WITH BP’s oil spill disaster continuing to pollute the Gulf of Mexico, executives of the big five oil companies – BP, ExxonMobil, Chevron, ConocoPhillips and Shell – recently appeared in front of a US Congressional hearing to defend their oil spill response plans.

BP’s plan for the Gulf, dated June 2009, looks to have been cut and pasted from a plan to deal with oil spills in the Arctic.

The plan lists, for example:

  • Cold water mammals including walruses, sea otters, sea lions and seals as “sensitive biological resources”. None of these animals live anywhere near the Gulf. The last time walruses used the Gulf of Mexico as home was three million years ago! This ludicrous reference was shared by three other oil companies’ plans.
  • The plan also listed a professor, who died in 2005, as a national wildlife expert. The professor’s phone number also appeared in two other companies’ response plans!
  • The website listed for Marine Spill Response Corp. – one of two firms that BP relies on for equipment to clean a spill – links to a defunct Japanese-language page.

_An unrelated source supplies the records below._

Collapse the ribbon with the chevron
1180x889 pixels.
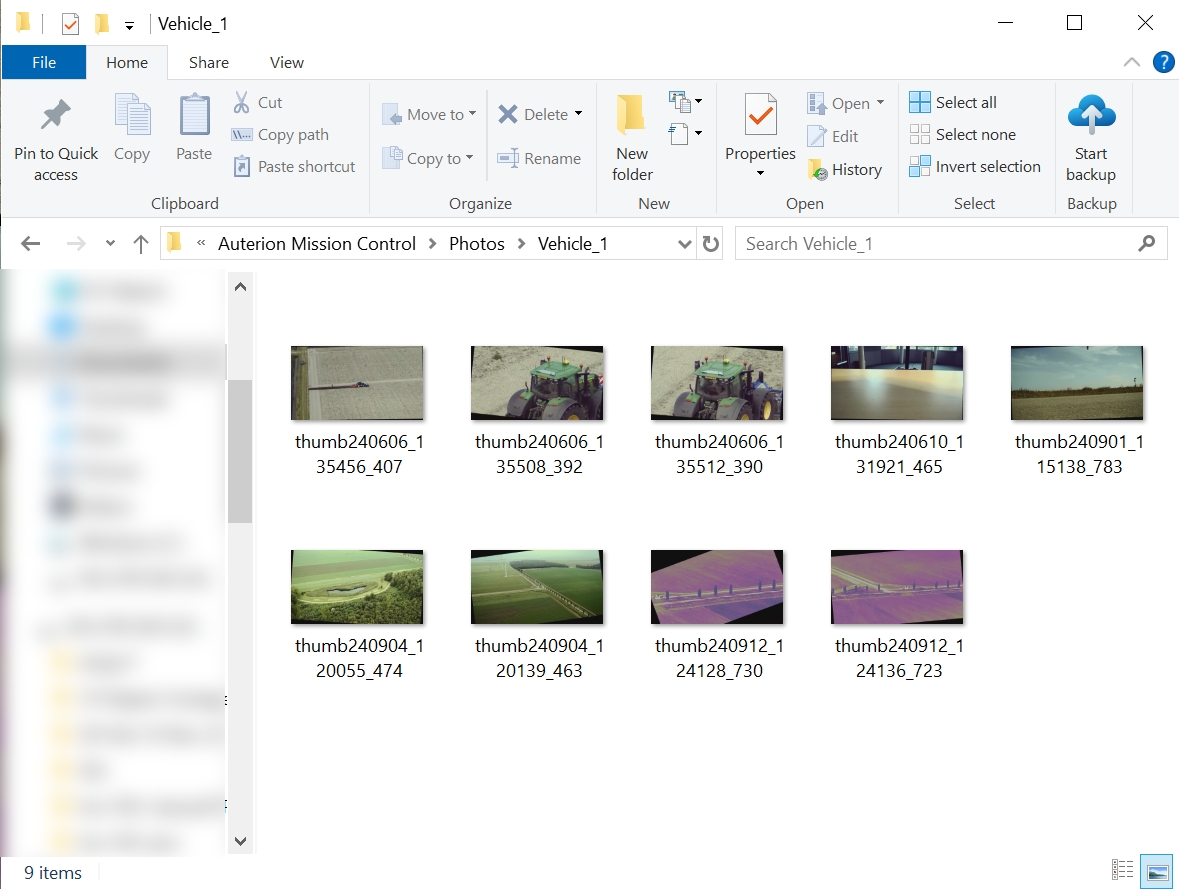click(1132, 62)
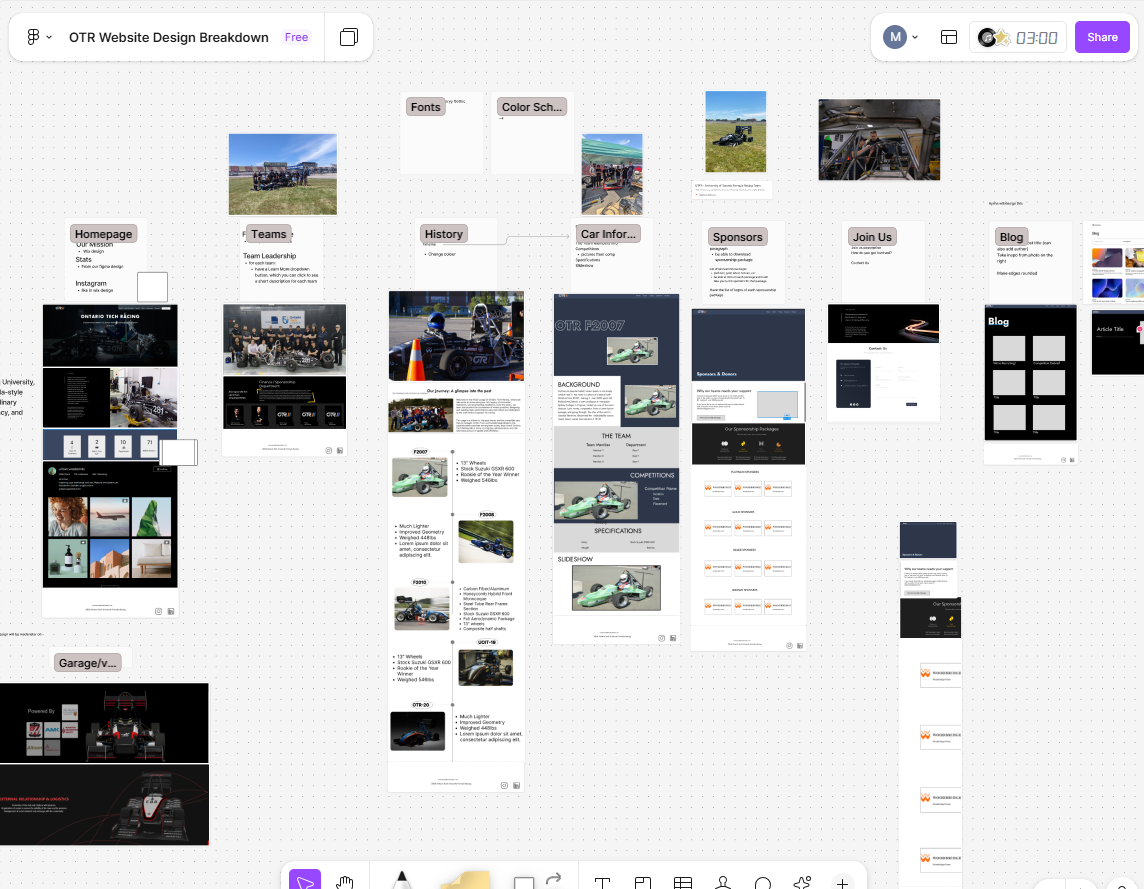This screenshot has height=889, width=1144.
Task: Click the Free plan badge
Action: click(296, 37)
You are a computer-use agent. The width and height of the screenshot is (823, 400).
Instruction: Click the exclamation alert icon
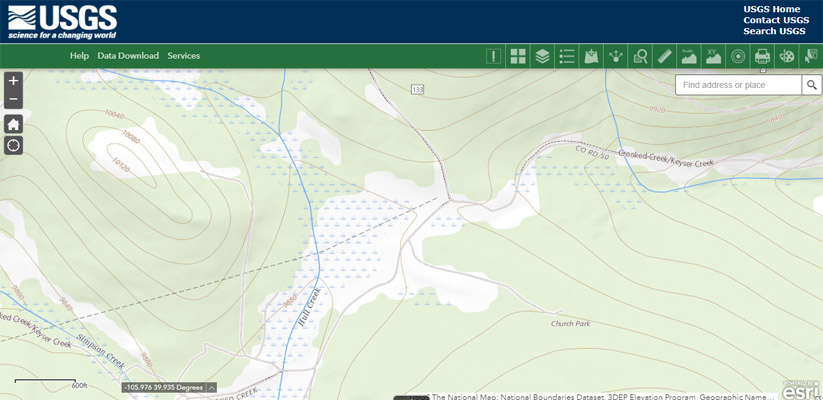493,56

The report was rubber-stamped by the US government’s compromised and much criticised regulatory body – the Minerals Management Service (see The Socialist, issue 627).

Profits not safety

The big five oil companies amassed nearly $289 billion in profits over the last three years. They spent $39 billion to explore for new oil and gas. Yet the average investment in research and development for safety, accident prevention, and spill response was a paltry $20 million a year, less than 0.1% of their profits.

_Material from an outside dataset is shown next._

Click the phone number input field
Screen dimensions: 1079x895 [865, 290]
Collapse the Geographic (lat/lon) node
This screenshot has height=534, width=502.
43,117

According to Ed Markey, the Democrat senator for Massachusetts, oil companies are drilling for free in the Gulf of Mexico on leases that equate to more than $50 billion in lost government royalties.

Abortion rights

THE ARGUMENTS for further reducing the time limit on abortions were discredited by a report published last week. It conclusively showed that connections in the brain are not fully formed until 24 weeks’ gestation, meaning that no pain can be felt before then. The study also found that even after this stage the foetus is kept in an unconscious state in the womb.

A separate report on abortion concluded that it would be impossible to compile a list of conditions which count as ‘serious handicap’ because the long term effects on the child and family cannot be predicted. This report was commissioned in response to the claim that women regularly abort foetuses with only minor conditions.

Reports like these show that the scientific evidence clearly supports those who fight for the universal right to free and safe abortion on demand.